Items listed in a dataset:
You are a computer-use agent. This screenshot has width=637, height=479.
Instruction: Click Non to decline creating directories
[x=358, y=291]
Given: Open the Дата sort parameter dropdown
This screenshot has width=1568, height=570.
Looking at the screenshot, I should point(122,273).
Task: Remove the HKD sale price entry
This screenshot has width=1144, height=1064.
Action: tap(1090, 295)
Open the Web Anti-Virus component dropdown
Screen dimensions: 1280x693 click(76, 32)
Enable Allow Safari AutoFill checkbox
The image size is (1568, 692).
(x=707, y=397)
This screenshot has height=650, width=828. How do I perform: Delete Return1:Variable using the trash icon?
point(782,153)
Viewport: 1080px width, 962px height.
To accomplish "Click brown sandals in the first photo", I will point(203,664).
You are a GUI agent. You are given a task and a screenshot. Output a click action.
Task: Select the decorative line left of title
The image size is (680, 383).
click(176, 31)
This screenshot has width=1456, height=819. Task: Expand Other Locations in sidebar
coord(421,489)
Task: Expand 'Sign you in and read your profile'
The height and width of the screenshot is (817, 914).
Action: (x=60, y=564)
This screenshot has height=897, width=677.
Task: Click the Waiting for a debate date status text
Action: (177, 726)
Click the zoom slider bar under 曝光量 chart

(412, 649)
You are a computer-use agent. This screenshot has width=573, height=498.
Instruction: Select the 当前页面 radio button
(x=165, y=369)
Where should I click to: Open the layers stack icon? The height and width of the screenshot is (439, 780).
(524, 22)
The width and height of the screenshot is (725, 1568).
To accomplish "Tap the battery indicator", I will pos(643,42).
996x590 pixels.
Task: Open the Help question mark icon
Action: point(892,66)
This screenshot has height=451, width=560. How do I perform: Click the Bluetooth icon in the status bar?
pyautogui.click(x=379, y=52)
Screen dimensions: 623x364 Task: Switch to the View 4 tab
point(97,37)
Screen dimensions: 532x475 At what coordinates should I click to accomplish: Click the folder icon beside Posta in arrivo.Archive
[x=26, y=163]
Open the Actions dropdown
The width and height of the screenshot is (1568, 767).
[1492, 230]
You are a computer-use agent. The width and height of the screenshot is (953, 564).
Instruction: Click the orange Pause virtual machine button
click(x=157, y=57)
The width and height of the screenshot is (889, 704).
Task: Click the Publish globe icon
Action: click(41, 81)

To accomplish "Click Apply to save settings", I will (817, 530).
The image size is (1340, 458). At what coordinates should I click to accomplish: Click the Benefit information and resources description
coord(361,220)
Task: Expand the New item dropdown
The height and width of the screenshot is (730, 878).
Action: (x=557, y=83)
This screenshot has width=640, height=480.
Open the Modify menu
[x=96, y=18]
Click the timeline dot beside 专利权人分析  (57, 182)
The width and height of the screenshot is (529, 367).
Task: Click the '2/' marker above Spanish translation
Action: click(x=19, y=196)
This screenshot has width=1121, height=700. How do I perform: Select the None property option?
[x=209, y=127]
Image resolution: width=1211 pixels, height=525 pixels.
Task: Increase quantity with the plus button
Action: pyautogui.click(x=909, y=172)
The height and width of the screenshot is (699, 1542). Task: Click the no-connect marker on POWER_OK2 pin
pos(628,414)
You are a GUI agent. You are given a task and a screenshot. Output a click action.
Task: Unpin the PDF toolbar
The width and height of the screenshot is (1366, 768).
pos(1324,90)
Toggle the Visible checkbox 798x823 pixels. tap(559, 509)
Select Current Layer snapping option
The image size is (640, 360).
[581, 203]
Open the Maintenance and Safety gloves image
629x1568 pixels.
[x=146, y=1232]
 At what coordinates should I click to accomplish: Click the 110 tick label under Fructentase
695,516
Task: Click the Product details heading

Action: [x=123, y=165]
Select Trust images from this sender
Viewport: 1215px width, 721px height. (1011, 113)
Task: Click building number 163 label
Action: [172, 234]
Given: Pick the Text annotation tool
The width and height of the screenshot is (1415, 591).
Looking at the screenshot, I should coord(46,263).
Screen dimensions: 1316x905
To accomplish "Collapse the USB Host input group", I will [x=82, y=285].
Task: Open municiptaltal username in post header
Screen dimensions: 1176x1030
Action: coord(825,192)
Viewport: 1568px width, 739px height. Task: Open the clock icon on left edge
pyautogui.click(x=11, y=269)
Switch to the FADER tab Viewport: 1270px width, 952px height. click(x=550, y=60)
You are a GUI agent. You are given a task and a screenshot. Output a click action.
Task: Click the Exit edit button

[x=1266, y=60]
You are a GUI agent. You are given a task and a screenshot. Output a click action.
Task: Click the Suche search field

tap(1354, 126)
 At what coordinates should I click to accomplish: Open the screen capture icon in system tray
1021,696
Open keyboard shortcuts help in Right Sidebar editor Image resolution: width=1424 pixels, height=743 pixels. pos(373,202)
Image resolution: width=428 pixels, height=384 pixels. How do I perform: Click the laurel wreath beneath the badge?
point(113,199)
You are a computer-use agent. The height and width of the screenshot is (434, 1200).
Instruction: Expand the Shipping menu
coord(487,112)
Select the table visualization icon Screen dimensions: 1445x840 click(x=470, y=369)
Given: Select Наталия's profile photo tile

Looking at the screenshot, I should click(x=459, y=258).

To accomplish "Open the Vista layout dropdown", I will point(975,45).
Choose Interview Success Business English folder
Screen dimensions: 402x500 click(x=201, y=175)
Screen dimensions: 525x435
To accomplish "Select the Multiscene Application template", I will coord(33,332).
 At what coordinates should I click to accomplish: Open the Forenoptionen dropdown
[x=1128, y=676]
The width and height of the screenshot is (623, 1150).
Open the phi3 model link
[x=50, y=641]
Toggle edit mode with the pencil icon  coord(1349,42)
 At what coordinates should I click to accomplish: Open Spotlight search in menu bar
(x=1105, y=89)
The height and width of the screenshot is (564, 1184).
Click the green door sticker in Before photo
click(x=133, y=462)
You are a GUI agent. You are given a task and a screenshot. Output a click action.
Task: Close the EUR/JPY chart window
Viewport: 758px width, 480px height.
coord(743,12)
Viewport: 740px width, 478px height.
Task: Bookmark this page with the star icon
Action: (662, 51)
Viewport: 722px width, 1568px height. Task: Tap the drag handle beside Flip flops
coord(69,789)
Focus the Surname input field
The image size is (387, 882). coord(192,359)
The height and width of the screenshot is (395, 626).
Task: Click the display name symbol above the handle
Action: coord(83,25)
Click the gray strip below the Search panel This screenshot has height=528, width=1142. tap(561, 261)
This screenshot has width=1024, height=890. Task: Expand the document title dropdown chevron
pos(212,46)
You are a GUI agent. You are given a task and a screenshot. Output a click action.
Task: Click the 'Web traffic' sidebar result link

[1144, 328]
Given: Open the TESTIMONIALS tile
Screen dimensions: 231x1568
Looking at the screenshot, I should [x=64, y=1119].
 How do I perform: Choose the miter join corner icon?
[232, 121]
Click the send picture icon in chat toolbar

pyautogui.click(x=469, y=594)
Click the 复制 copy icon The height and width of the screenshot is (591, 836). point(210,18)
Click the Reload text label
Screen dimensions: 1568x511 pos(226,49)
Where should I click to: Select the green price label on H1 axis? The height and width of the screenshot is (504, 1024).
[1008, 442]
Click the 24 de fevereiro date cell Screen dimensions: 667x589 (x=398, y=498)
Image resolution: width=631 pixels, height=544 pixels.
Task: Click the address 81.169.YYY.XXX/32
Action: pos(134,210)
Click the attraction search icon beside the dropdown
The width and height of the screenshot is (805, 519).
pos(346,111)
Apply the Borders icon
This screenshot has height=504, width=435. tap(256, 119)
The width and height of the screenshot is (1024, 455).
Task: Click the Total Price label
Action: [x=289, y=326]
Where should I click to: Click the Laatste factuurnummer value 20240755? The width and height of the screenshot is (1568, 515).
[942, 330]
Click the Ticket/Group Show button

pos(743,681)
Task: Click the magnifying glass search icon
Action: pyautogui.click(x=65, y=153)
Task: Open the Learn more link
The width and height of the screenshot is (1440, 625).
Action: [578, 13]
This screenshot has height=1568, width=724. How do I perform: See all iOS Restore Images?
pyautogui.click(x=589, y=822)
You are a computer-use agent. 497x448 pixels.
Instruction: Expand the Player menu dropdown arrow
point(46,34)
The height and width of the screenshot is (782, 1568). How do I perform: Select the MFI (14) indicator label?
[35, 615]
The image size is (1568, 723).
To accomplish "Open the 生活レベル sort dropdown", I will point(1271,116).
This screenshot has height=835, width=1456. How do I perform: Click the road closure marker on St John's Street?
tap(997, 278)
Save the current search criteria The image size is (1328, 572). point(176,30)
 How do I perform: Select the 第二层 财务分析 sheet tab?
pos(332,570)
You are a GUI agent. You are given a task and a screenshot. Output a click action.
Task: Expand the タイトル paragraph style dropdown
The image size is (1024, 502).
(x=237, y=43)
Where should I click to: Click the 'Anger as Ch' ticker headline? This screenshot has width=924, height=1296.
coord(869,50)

Exercise details =>
Only one stretch of the records above is wanted: the lines between the one holding "Choose Interview Success" and the one holding "The width and height of the screenshot is (623, 1150).", inclusive, reproduced exactly.

Solution to this problem =>
Choose Interview Success Business English folder
Screen dimensions: 402x500 click(x=201, y=175)
Screen dimensions: 525x435
To accomplish "Select the Multiscene Application template", I will coord(33,332).
 At what coordinates should I click to accomplish: Open the Forenoptionen dropdown
[x=1128, y=676]
The width and height of the screenshot is (623, 1150).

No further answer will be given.